La chronique mensuelle de Marie-Louise Michel (psychologue du travail).

<titre|titre="Je n’arrive pas à savoir ce qu’ils pensent …">

« Je suis prof d’histoire-géographie en lycée et je suis fatiguée. J’ai 45 ans, il me reste encore dix ans à faire, et je ne voudrais pas finir en traînant les pieds. Je perds le goût d’enseigner, je suis allée de déceptions en déceptions au fur et à mesure de ma carrière. J’ai toujours bien aimé l’école, pourtant. J’ai même fini par passer le diplôme du Capes, à 22 ans... Mais depuis deux ans, je prends la tangente, je prépare mes cours sur le coin d’une table, c’est comme une « fuite ». Jusqu’à il y a cinq ans, j’enseignais en collège.
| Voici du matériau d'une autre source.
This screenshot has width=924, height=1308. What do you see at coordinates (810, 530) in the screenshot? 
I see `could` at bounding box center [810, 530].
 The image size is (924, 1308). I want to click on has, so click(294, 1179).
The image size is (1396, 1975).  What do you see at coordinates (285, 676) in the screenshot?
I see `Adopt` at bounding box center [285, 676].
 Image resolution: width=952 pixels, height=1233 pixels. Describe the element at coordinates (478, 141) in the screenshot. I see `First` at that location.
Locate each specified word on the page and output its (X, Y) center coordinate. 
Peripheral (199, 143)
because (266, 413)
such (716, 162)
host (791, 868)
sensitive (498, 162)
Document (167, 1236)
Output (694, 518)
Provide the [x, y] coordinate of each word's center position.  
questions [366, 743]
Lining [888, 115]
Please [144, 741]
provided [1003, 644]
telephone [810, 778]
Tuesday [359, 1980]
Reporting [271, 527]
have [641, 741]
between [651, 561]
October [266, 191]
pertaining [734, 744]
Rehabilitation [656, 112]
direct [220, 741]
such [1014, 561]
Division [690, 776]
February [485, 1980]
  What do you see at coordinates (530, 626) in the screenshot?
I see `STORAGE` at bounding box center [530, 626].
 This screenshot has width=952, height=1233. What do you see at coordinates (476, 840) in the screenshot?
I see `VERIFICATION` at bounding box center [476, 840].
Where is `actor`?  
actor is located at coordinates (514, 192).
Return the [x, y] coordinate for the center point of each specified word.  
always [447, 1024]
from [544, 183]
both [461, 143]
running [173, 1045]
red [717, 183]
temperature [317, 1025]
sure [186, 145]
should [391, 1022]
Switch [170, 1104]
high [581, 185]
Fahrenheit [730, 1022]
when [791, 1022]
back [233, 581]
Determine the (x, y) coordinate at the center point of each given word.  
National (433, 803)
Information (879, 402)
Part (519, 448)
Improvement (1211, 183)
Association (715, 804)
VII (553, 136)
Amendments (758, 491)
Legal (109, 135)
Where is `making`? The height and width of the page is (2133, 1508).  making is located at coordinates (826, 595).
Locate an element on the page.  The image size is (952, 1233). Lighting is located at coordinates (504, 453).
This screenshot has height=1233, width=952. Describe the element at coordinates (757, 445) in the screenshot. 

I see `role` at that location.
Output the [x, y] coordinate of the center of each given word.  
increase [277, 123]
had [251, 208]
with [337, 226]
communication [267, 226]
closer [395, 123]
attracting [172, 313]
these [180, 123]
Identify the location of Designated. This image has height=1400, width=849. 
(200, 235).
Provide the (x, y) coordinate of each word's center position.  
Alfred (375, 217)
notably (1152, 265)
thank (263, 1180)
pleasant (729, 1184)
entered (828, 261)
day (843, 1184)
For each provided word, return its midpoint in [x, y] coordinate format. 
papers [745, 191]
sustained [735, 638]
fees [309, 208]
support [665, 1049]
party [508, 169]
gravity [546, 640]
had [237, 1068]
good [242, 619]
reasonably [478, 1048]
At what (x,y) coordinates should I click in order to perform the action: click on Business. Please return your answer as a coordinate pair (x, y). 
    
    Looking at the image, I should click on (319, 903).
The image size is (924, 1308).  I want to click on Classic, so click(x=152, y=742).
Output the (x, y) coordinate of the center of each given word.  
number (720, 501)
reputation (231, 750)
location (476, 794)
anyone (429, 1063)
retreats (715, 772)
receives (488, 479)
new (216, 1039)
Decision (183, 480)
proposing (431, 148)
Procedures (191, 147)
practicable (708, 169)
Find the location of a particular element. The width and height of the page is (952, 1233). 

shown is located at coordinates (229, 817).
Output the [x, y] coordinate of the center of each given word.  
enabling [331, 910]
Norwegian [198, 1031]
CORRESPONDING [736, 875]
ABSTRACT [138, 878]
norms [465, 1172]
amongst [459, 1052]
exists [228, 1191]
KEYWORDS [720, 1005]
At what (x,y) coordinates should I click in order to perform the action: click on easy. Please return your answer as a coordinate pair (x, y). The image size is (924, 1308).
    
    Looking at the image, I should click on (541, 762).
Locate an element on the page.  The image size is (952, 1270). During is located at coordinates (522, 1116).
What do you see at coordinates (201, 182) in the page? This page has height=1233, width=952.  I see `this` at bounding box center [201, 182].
J’en ai eu marre du manque de curiosité des élèves, les parents râlaient tout le temps, je croyais le travail en collège plus usant que le travail en lycée. Mais je n’avais pas compris l’évolution des programmes. Quand j’ai pris connaissance des programmes du lycée, j’en ai pleuré. C’est plus du « prépa-bac » que de l’enseignement de l’histoire. Et en géographie c’est encore pire : on doit enseigner de la gestion de risques plutôt que la géographie de la terre proprement dite. On nous demande de faire du journalisme plutôt que de faire acquérir des savoirs. Ça ne m’intéresse pas. On demande plus de connaissances au bac, mais on note plus cool, ça n’a pas de sens.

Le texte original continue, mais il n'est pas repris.